**STATED TASK**
List the lines of the material from the one containing "Select the #1/100 title" through the one containing "I will point(1521,628).", inclusive, as a numbered list, omitting blank lines.

------ DATA ENTRIES ------

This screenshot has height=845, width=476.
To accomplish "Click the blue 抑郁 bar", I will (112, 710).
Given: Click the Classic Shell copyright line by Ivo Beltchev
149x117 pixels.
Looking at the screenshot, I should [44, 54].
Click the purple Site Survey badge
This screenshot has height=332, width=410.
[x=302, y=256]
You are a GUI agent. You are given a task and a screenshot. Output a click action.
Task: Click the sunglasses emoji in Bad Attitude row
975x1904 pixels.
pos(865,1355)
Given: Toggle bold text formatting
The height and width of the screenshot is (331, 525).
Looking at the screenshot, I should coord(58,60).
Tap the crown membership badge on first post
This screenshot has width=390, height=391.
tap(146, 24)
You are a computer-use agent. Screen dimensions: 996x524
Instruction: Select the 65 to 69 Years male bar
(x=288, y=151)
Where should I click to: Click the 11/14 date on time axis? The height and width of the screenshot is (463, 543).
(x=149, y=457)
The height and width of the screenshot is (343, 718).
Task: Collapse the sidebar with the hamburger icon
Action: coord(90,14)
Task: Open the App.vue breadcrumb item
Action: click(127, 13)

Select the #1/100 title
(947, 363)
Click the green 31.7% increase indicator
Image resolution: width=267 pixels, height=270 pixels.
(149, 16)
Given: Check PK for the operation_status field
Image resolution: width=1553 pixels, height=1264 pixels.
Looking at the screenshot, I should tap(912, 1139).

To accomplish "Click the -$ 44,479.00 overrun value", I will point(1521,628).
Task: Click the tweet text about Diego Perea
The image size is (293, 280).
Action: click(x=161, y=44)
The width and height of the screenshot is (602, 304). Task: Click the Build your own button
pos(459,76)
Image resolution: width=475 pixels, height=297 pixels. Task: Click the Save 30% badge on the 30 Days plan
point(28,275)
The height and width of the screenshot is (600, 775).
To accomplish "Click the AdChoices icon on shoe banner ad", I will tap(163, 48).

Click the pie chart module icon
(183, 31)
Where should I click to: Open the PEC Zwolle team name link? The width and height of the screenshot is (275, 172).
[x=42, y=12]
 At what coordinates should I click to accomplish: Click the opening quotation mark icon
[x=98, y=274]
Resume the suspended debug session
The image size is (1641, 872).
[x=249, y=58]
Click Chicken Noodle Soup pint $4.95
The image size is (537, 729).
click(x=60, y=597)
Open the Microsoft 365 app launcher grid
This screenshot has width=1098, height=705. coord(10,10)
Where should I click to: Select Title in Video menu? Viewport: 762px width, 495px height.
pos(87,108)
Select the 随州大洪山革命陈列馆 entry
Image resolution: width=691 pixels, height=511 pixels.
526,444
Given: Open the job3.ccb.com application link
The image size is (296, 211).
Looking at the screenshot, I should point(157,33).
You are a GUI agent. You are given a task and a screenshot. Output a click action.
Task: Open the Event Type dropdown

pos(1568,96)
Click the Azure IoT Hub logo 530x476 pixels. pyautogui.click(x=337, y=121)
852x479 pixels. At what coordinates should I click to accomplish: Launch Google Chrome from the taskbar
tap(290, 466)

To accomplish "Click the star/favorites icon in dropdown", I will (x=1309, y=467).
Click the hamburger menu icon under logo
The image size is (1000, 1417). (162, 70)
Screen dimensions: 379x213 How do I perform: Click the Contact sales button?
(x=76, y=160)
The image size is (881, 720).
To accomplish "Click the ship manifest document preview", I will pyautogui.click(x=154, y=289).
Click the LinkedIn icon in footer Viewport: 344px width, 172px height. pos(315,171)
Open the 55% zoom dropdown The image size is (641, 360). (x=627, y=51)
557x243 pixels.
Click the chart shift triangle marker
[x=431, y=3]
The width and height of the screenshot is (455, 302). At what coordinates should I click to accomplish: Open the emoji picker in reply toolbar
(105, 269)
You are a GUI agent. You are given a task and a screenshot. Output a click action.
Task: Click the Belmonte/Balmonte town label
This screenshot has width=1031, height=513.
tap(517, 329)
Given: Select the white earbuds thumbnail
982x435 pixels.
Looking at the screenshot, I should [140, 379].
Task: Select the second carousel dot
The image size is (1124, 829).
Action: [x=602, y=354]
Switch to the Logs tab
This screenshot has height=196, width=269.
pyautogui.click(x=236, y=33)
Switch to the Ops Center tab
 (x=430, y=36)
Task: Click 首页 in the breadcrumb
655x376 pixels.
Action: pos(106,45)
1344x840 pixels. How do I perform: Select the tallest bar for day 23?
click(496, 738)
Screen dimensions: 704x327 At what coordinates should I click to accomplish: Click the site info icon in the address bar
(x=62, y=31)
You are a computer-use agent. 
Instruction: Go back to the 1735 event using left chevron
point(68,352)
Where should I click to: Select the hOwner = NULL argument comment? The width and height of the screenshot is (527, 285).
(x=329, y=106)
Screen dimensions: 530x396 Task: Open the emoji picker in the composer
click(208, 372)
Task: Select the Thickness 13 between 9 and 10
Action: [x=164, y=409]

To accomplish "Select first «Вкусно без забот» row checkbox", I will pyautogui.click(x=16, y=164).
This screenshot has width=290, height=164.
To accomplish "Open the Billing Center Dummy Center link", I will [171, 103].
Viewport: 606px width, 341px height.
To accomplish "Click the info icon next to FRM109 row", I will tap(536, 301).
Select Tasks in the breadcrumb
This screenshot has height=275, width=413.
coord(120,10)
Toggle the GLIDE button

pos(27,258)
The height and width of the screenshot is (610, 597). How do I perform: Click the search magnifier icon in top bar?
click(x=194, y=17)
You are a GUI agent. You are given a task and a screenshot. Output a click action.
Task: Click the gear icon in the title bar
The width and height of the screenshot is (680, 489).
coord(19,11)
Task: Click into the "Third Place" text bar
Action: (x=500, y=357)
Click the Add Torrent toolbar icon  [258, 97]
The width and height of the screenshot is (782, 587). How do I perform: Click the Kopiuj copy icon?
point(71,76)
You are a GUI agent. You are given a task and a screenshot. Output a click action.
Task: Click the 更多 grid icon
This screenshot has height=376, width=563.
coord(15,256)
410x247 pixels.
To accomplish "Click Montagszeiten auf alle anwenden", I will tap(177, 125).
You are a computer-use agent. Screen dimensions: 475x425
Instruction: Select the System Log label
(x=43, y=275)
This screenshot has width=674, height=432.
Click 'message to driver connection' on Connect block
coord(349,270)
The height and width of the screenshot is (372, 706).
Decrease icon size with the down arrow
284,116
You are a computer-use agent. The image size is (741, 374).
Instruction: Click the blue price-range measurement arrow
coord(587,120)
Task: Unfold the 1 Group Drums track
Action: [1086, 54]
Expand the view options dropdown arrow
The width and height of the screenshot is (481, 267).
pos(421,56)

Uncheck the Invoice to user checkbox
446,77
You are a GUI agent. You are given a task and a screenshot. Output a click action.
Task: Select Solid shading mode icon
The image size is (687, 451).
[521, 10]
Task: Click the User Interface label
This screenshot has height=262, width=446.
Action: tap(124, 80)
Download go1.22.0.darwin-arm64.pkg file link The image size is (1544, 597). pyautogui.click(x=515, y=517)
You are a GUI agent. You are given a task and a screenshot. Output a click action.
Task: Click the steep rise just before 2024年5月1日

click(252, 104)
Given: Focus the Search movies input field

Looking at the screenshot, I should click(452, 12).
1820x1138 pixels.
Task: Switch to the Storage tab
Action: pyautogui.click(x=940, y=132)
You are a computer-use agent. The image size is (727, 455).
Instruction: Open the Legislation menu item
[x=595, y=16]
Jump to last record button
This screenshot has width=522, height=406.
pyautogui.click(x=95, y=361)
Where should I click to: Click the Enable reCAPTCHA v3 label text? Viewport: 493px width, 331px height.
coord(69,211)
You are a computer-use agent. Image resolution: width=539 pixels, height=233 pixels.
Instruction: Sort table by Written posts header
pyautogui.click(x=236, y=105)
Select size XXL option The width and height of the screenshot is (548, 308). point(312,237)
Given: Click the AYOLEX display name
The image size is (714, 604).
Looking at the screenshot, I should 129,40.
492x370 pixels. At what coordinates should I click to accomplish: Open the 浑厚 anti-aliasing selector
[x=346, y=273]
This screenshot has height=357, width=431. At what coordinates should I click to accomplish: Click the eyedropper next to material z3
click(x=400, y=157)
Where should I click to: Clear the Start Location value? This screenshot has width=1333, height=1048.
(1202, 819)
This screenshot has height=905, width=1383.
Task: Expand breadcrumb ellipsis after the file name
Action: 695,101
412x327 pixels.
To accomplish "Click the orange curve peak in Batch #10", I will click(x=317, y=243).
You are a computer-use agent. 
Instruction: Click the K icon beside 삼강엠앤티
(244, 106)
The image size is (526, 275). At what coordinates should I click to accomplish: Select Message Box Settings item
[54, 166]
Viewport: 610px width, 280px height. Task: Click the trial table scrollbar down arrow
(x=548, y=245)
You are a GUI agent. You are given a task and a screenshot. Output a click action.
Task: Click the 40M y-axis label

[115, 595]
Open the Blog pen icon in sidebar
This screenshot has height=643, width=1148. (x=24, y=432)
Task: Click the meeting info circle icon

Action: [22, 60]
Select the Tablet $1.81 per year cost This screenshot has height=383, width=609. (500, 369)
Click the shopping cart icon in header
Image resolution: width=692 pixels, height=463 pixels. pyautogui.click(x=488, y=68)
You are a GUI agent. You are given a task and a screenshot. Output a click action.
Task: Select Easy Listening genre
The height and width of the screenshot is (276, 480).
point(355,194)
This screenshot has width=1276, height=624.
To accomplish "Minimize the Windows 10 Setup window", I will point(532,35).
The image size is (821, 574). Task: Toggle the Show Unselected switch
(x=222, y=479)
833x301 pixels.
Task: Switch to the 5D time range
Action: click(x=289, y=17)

------

**FINISHED ANSWER**
1. Select the #1/100 title
2. (947, 363)
3. Click the green 31.7% increase indicator
4. Image resolution: width=267 pixels, height=270 pixels.
5. (149, 16)
6. Given: Check PK for the operation_status field
7. Image resolution: width=1553 pixels, height=1264 pixels.
8. Looking at the screenshot, I should tap(912, 1139).
9. To accomplish "Click the -$ 44,479.00 overrun value", I will point(1521,628).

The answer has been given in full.